- Film poster
- Directed by: Alison Snowden David Fine
- Written by: Alison Snowden David Fine
- Produced by: Michael Fukushima
- Starring: Ryan Beil Taz VanRassel Leah Juel Andrea Libman James Kirk Alison Snowden
- Music by: Judith Gruber-Stitzer
- Production company: National Film Board of Canada
- Release date: June 11, 2018 (Annecy);
- Running time: 14 minutes
- Country: Canada
- Language: English

= Animal Behaviour (film) =

Animal Behaviour (also released in French as Zoothérapie) is a Canadian animated short film directed by Alison Snowden and David Fine, which was released in 2018. The duo's first animated theatrical short since their 1993 Oscar-winning film Bob's Birthday, the film centres on a group of animals who meet weekly for a group psychotherapy session in the offices of psychiatrist Dr. Clement.

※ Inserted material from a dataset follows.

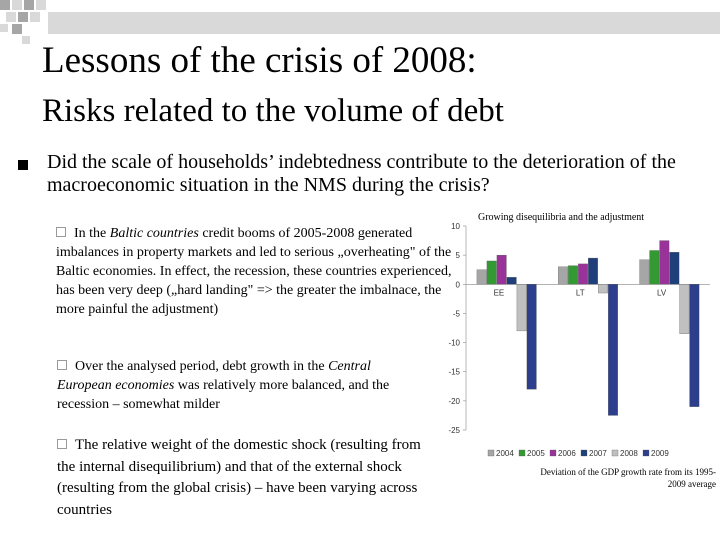 This screenshot has width=720, height=540. Describe the element at coordinates (458, 284) in the screenshot. I see `y-tick-label: 0` at that location.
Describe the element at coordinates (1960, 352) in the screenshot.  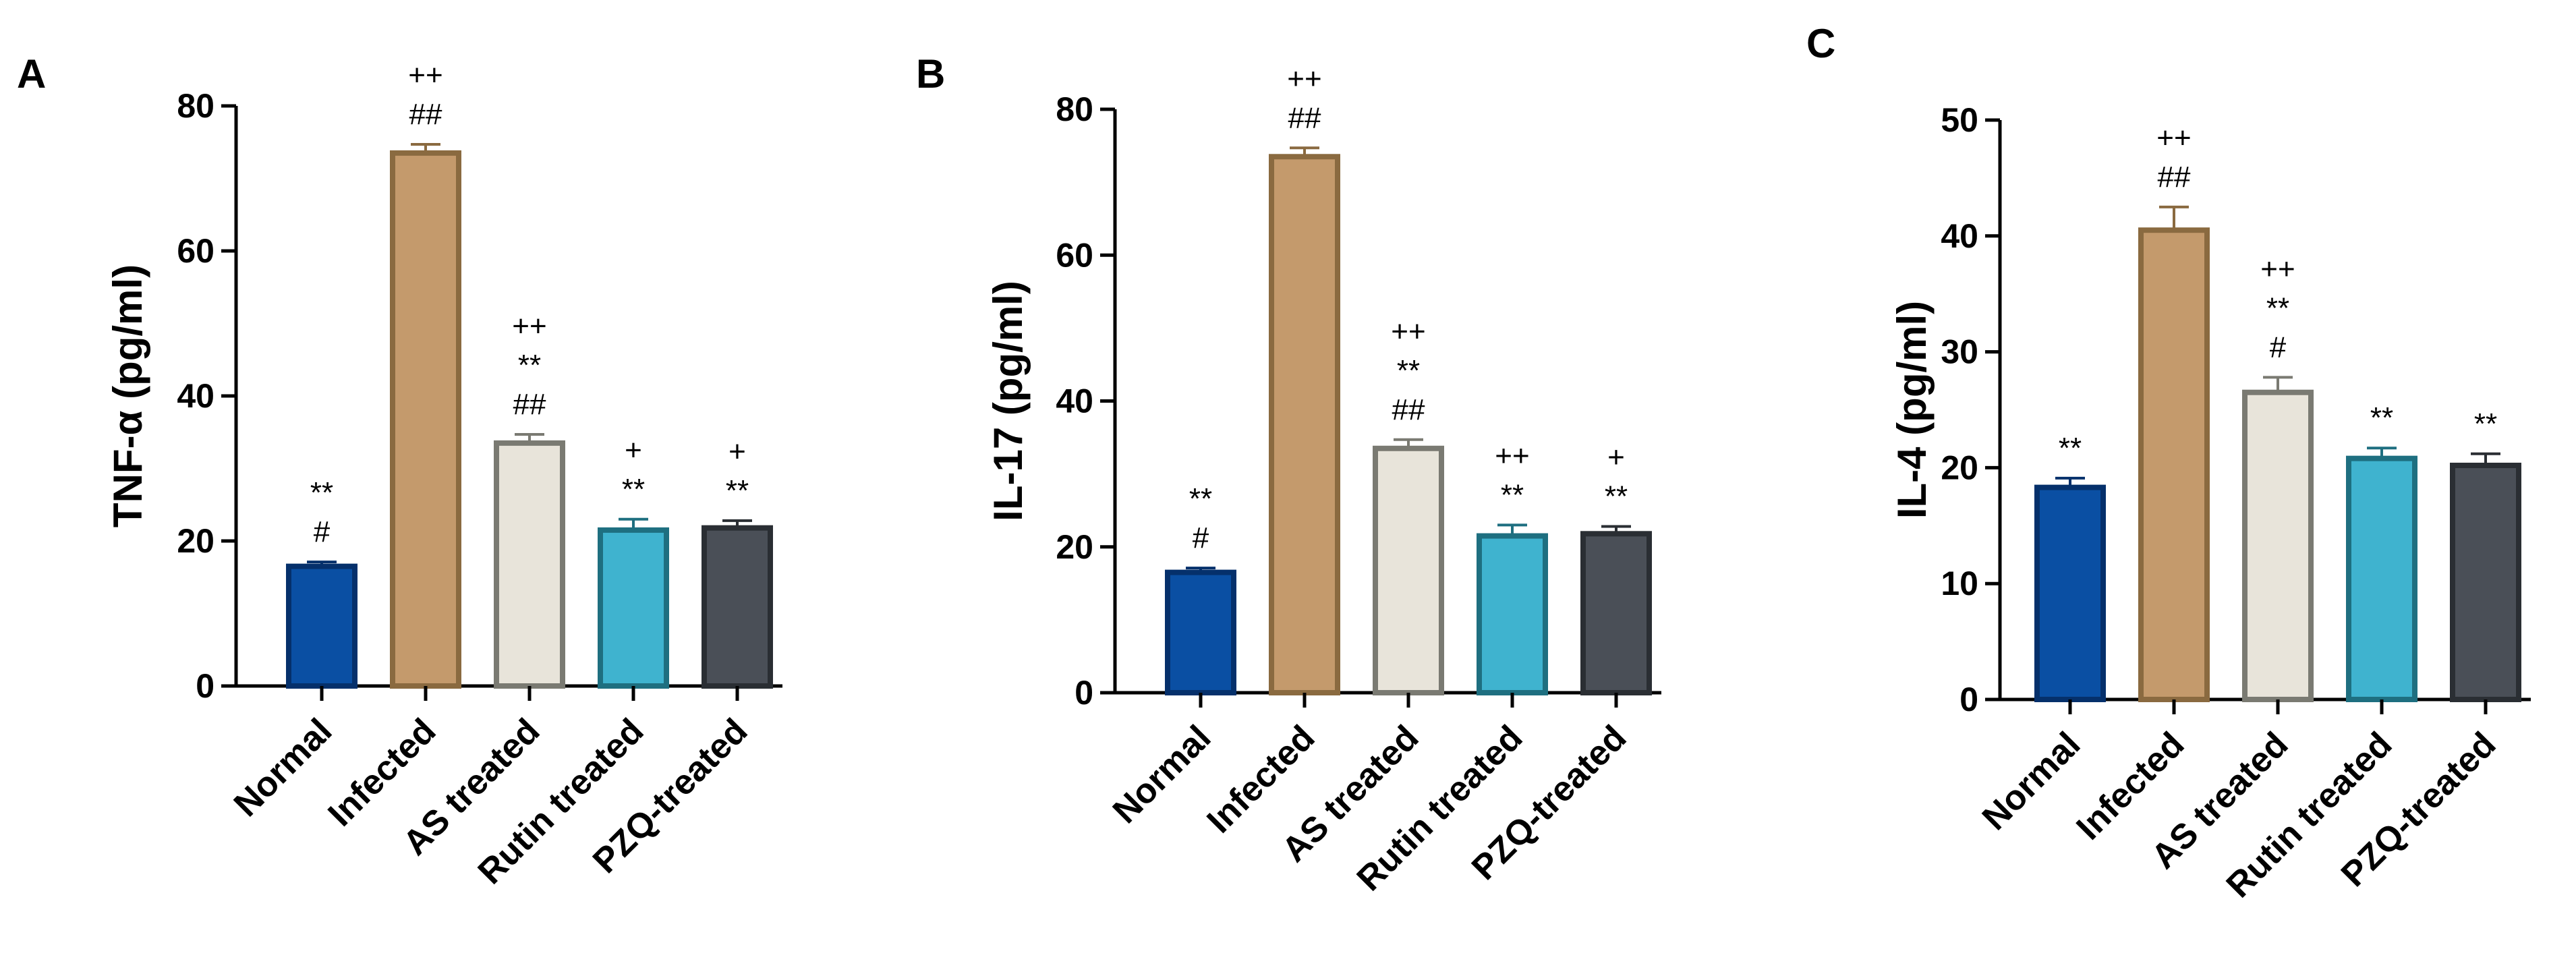
I see `y-tick-label: 30` at that location.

The film's voice cast includes Ryan Beil as Dr. Clement the dog, Taz VanRassel as Victor the ape, Leah Juel as Lorraine the leech, Andrea Libman as Cheryl the mantis, Toby Berner as Todd the pig, James Kirk as Jeffrey the bird, and Alison Snowden as Linda the cat.

== Release ==
The film premiered in June 2018 at the Annecy International Animated Film Festival. The film was dedicated to the medical team at the Vancouver General Hospital, who saved Snowden's life in 2017 when she was diagnosed with acute interstitial pneumonitis during the making of the film.

== Awards and honors ==
The film was nominated for the Academy Award for Best Animated Short Film at the 91st Academy Awards, but lost to the Pixar short Bao. In March 2019, it won the Canadian Screen Award for Best Animated Short Film at the 7th Canadian Screen Awards.

==See also==
- HouseBroken: American adult animated sitcom, premiering in 2021, with a similar premise of an animal therapy group.